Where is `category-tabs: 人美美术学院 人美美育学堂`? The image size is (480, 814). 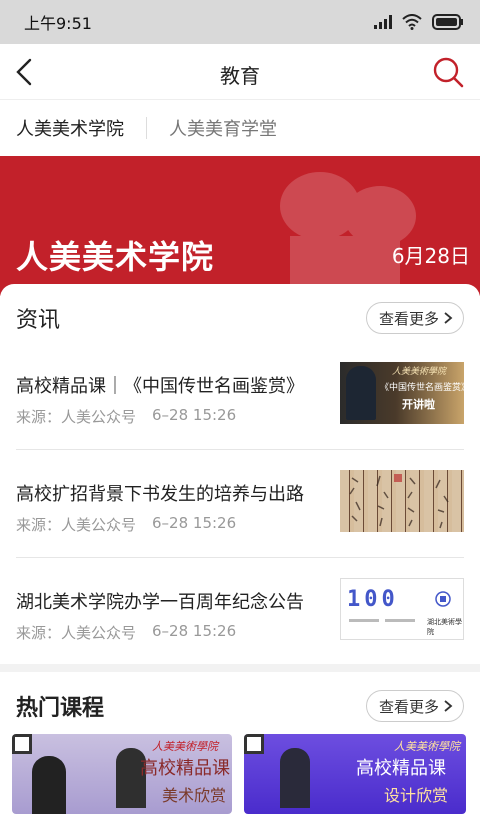 category-tabs: 人美美术学院 人美美育学堂 is located at coordinates (240, 128).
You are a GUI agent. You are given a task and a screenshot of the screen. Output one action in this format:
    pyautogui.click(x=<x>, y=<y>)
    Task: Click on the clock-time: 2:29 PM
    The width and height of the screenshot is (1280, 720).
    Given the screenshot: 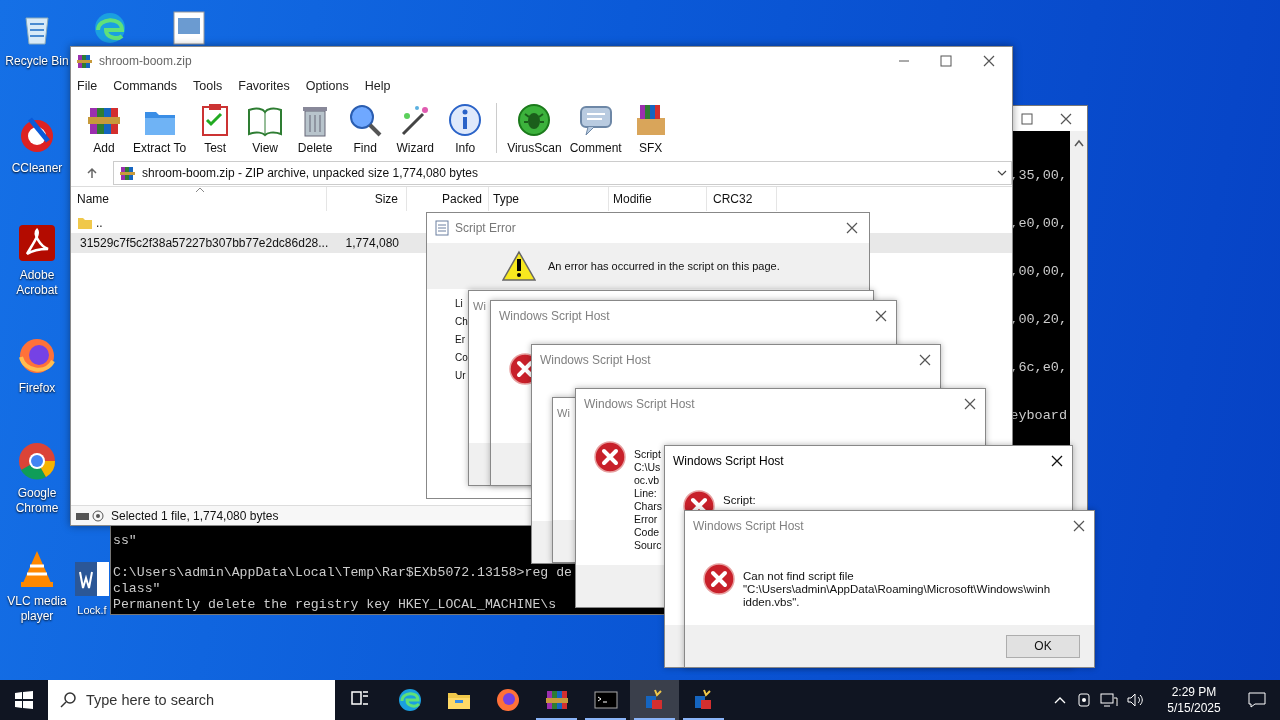 What is the action you would take?
    pyautogui.click(x=1194, y=692)
    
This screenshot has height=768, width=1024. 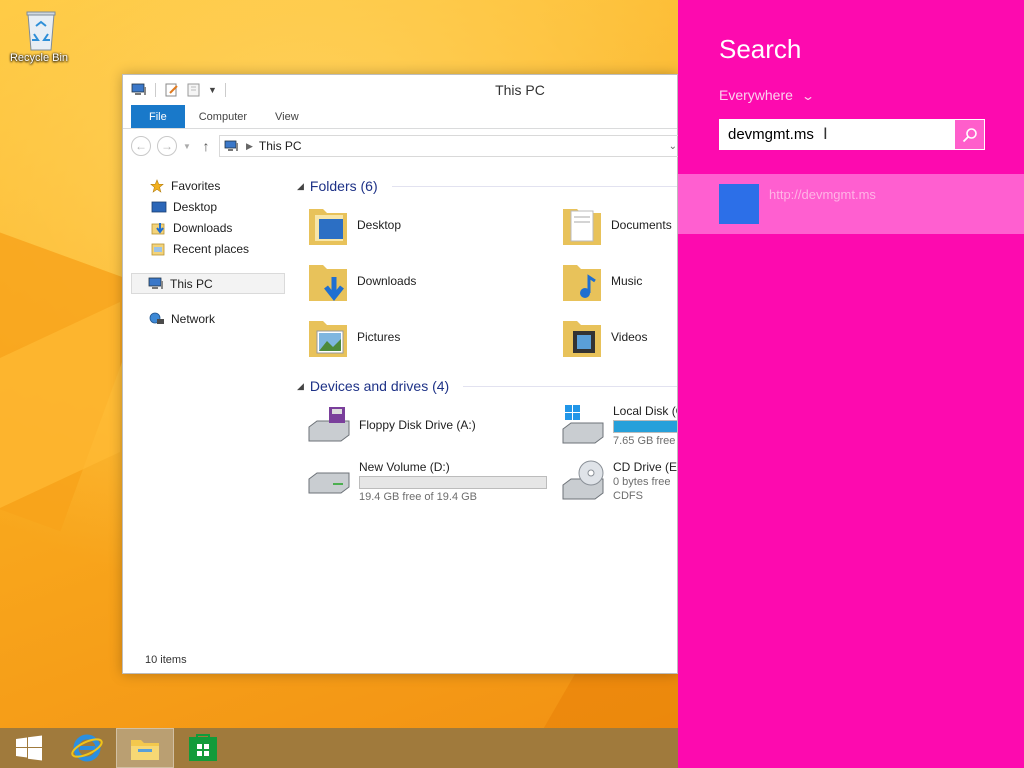 I want to click on breadcrumb-chevron-icon: ▶, so click(x=250, y=146).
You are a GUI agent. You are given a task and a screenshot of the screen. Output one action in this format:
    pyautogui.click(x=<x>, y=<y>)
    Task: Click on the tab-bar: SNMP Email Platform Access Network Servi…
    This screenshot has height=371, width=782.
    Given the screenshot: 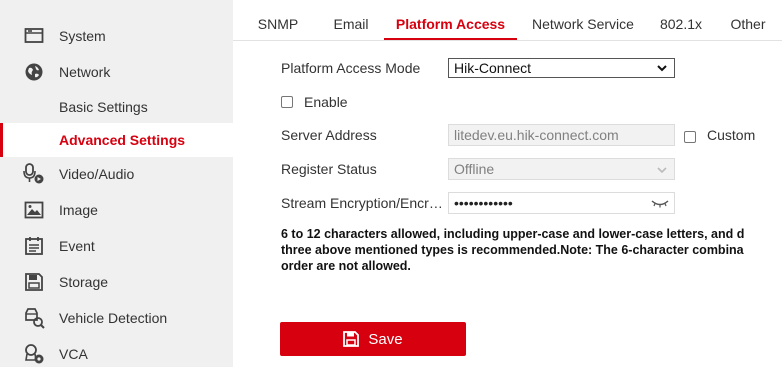 What is the action you would take?
    pyautogui.click(x=508, y=20)
    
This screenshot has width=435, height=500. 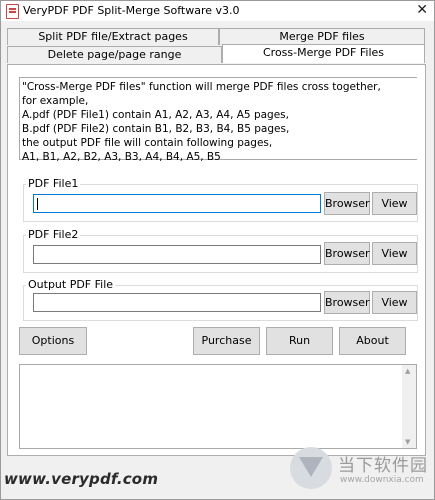 What do you see at coordinates (394, 204) in the screenshot?
I see `pdf-file1-view-button: View` at bounding box center [394, 204].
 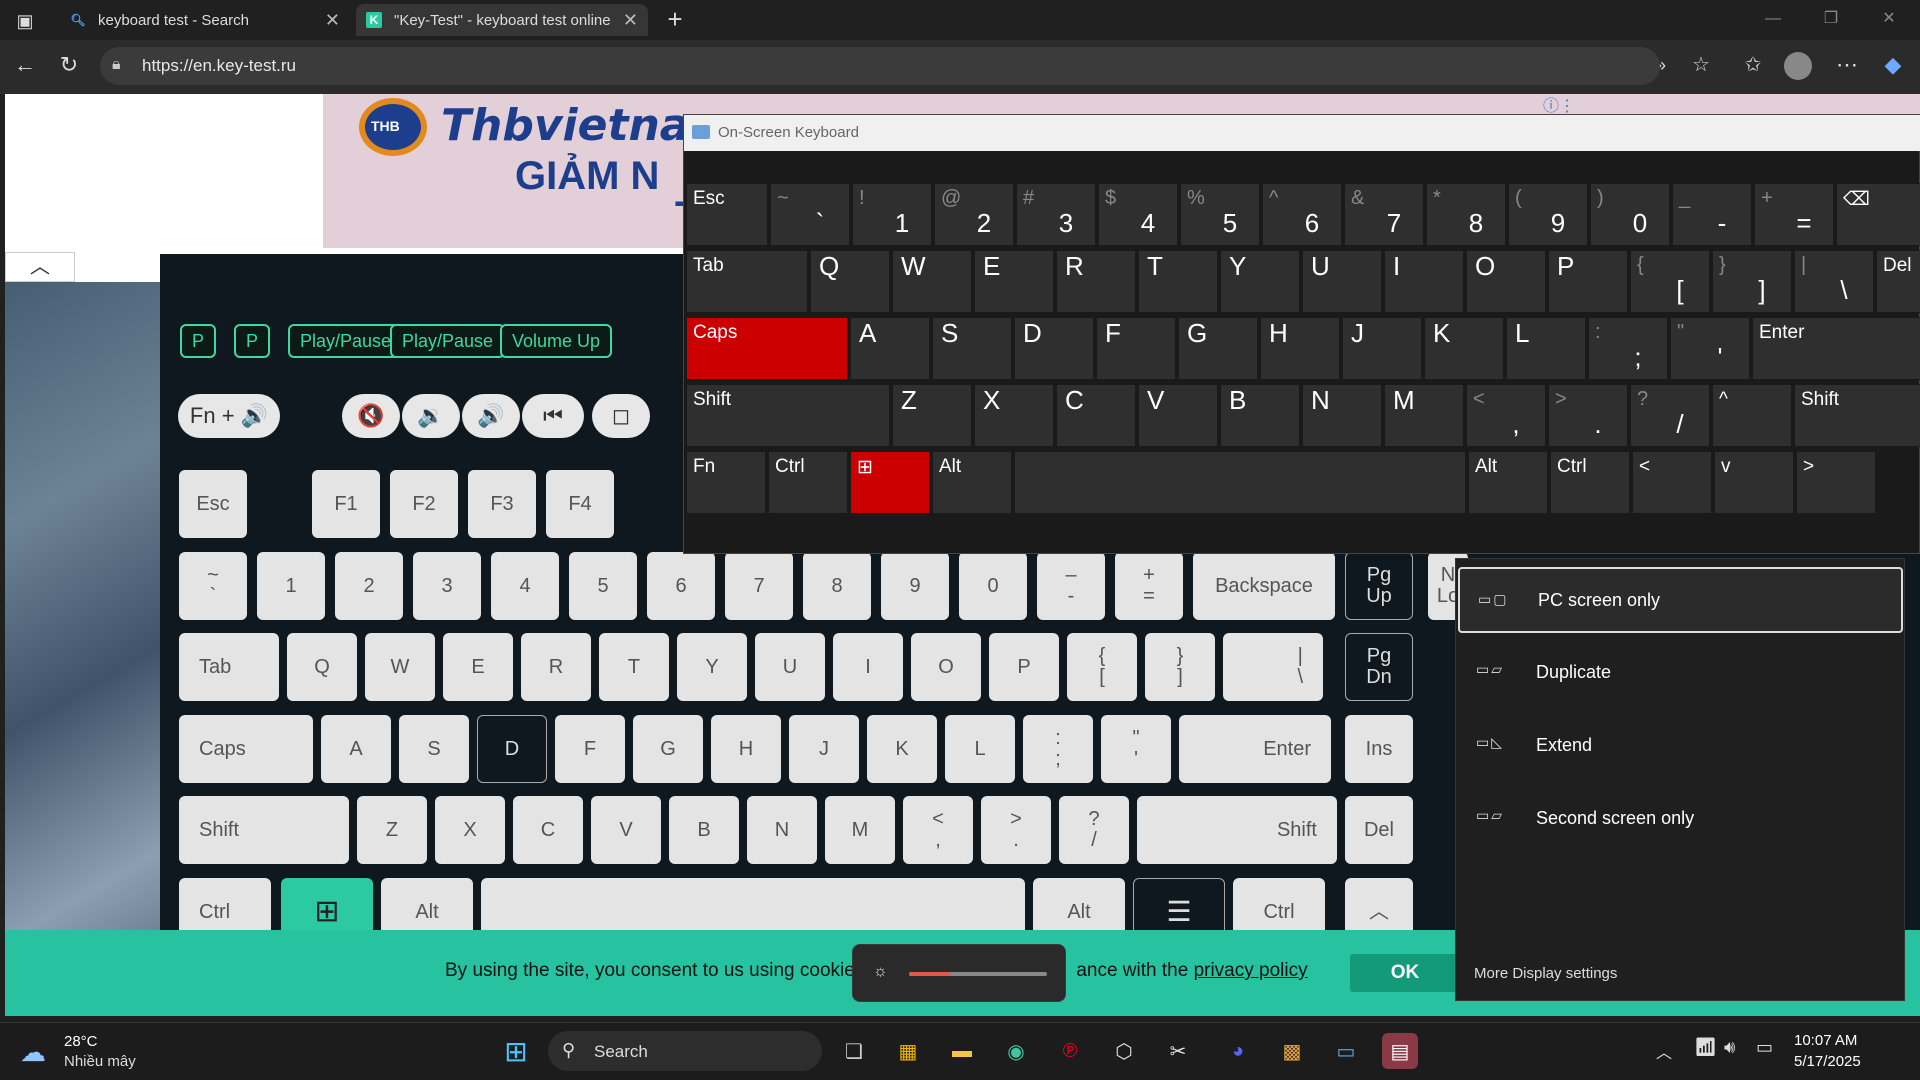 I want to click on osk-key: ^, so click(x=1752, y=416).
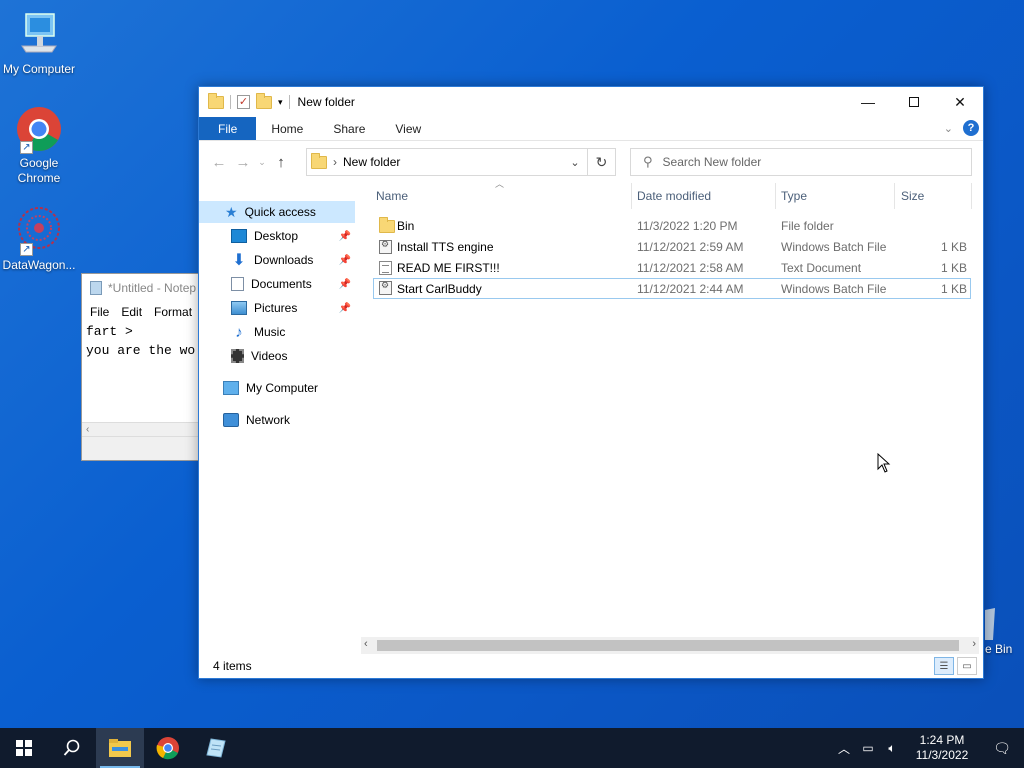 The image size is (1024, 768). Describe the element at coordinates (72, 748) in the screenshot. I see `search-button` at that location.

::::

## TASK REQUIREMENTS
Report each line of the records that contains the string "pyautogui", copying every such line in full.

## ANSWER BELOW
    pyautogui.click(x=<x>, y=<y>)
    pyautogui.click(x=1194, y=692)
    pyautogui.click(x=<x>, y=<y>)
    pyautogui.click(x=508, y=20)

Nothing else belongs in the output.